La libertad consumista

La libertad consumista

En los últimos tiempos la libertad, ese concepto tan vaporoso y engañoso, ha sufrido una metamorfosis. En mis tiempos de joven, ante la represión política y la mentalidad nacional-católica tan represiva, nos sentiamos bloqueados por esos valores y prejuicios, y el deseo que liberarnos de todo ello lo entendíamos como un acto de libertad, y de liberación. También, en el trabajo, la explotación económica era acompañada por una coerción de la libertad a la hora de reclamar derechos o mejoras, por lo cual los trabajadores sentíamos necesidad de sacudirnos las «cadenas» y liberarnos de esas condiciones laborales y sociales.

En consecuencia, en los años duros del franquismo vivíamos con pasión, pero también con temor (ante la represión policial) el deseo de conquistar espacios de libertad. Al llegar la tan cacareada «transición democrática», legalizando los sindicatos y partidos políticos, el concepto de libertad fue cambiando con esas nuevas realidades. Sin embargo, los trabajadores hemos sentido que, si bien nos beneficiaba el derecho de sindicación, también sentiamos cómo la clase empresarial también buscaba formas de seguir explotando a los trabajadores, a veces con la complicidad de los sindicatos.

La reacción ente esta nueva realidad, en muchos casos, no ha sido la lucha por la defensa de los trabajadores y sus derechos a reivindicar mejoras, sino de competir por la migajas entre los trabajadores, mirar a los «otros» con celo o envidia. Y si se trata de inmigrantes, esa competencia se ha convertido en odio.

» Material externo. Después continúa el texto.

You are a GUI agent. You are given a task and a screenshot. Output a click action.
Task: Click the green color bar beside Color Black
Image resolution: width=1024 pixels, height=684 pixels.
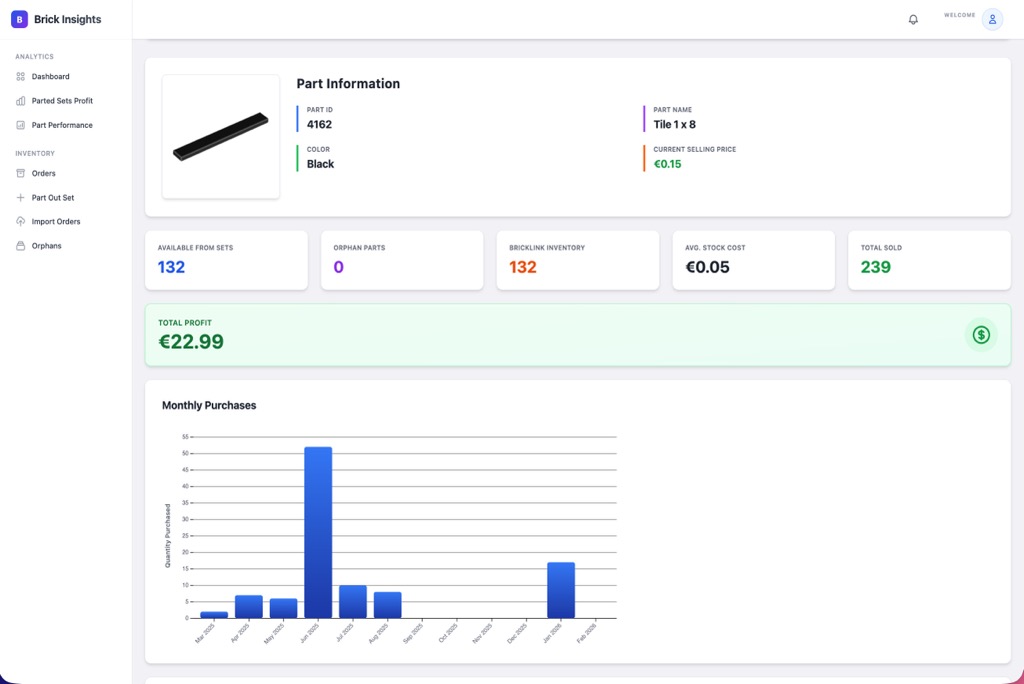point(299,157)
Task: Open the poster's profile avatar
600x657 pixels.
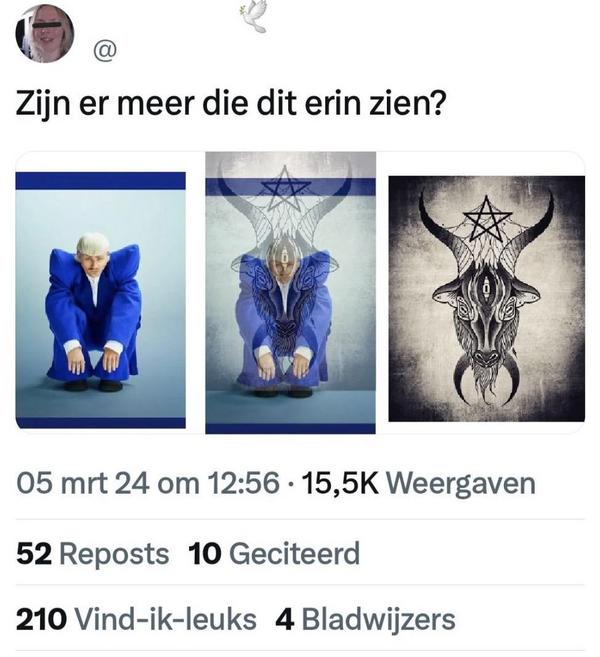Action: pos(45,34)
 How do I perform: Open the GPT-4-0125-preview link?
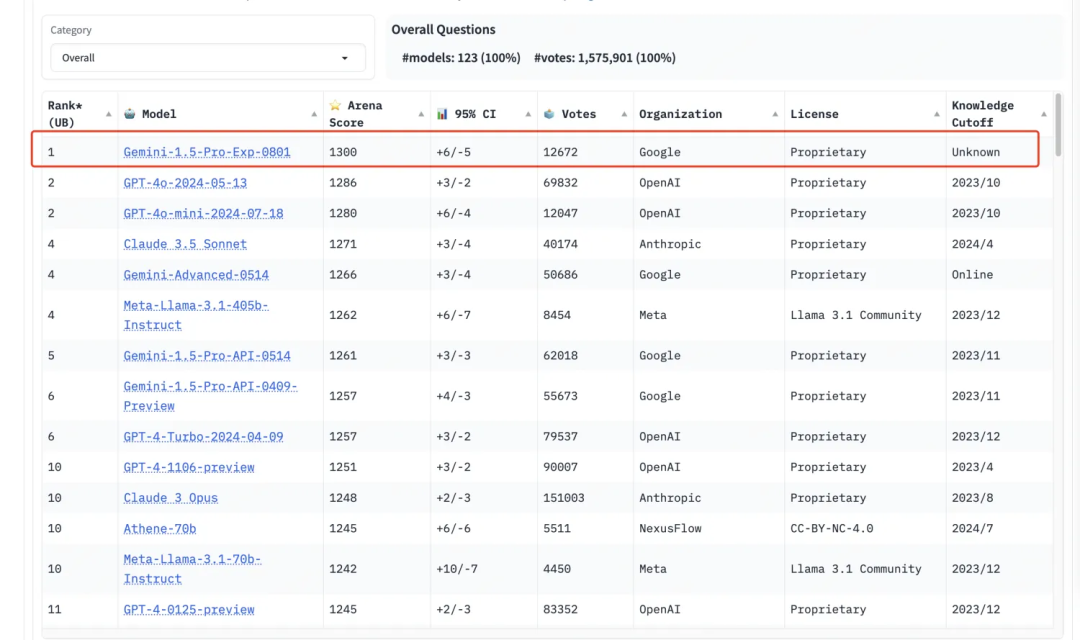[x=189, y=609]
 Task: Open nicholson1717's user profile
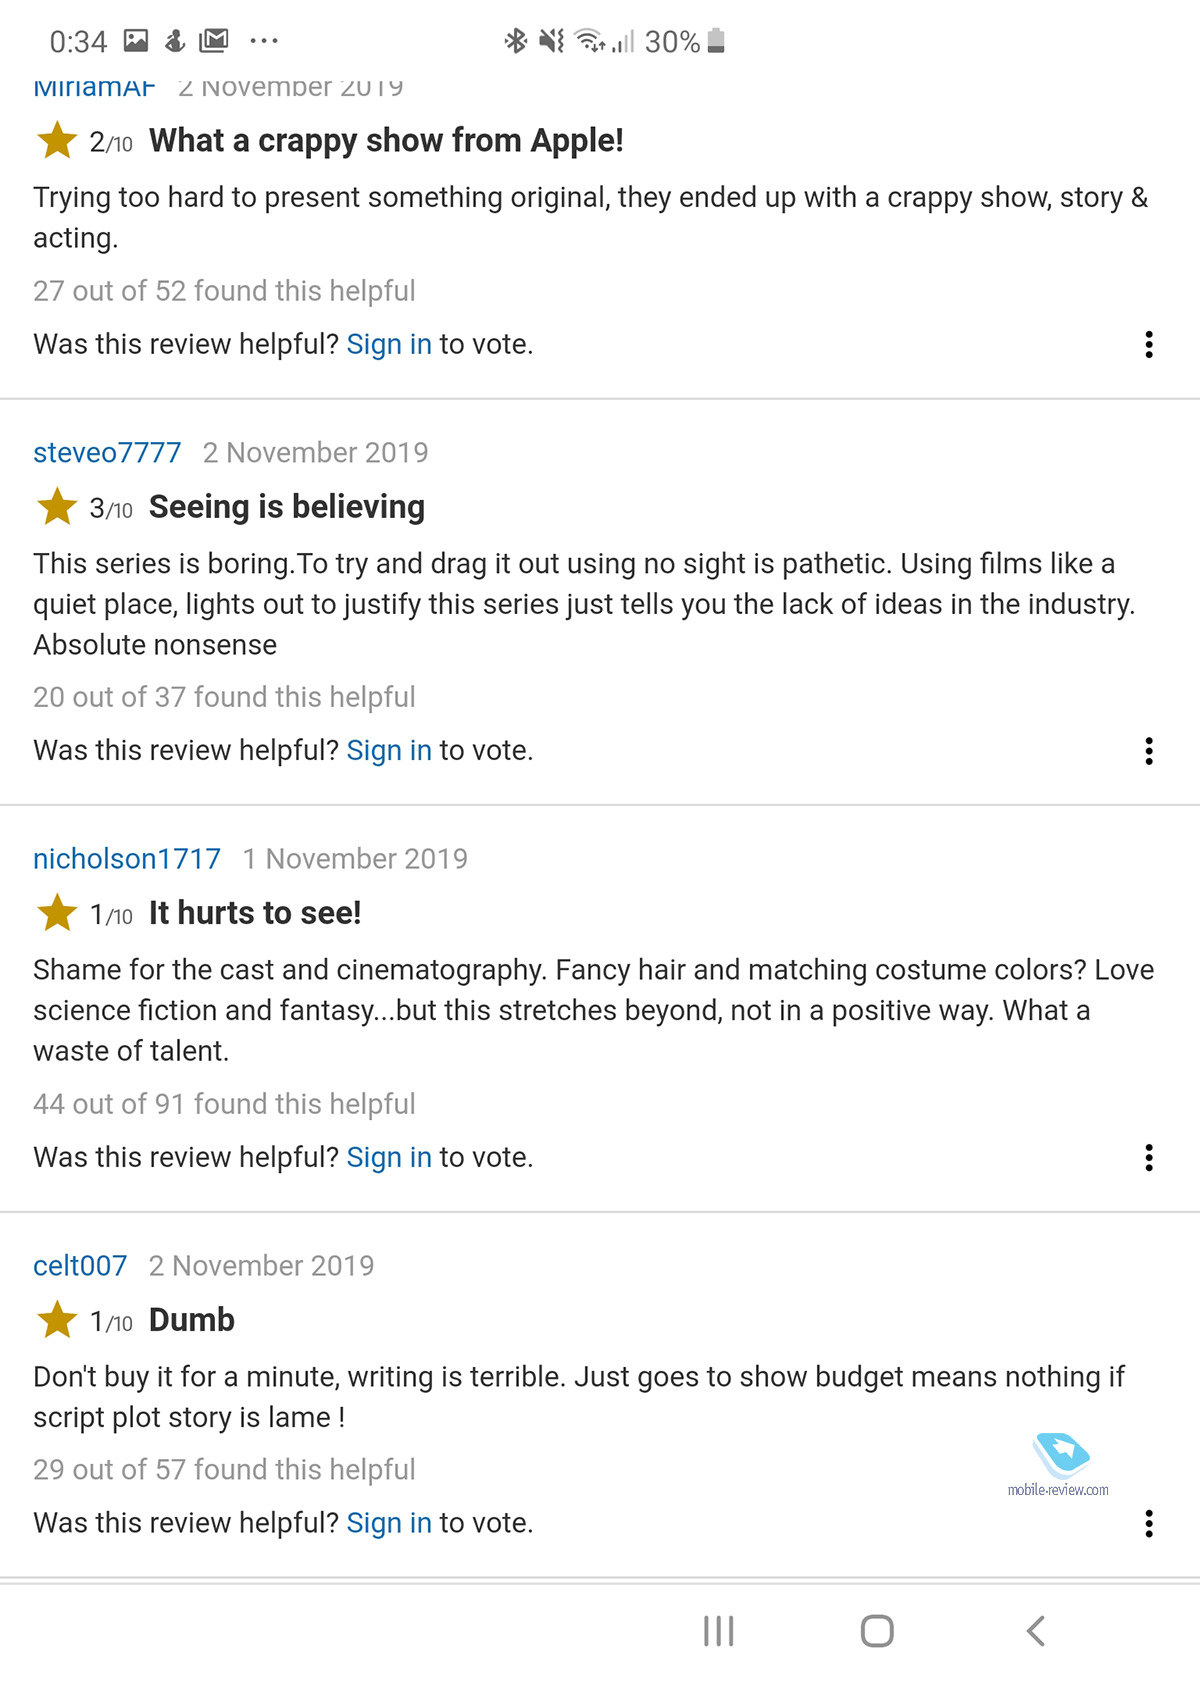pos(127,859)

En este caldo de cultivo es donde la serpiente (fascista y el neoliberalismo) ha ido poniendo sus huevos y, con un nuevo concepto de libertad, basado en el derecho a consumir y derrochar, sin que nadie pueda poner límites al derroche consumista. Y si, por circunstancias sociales, familiares y económicas, no puedes acceder a ese nivel de consumo y derroches, el nuevo lenguaje te calificarán como fracasado, lo cual significa que concepto como solidaridad, misericordia, ayuda, etc., son coceptos de los «perdedores».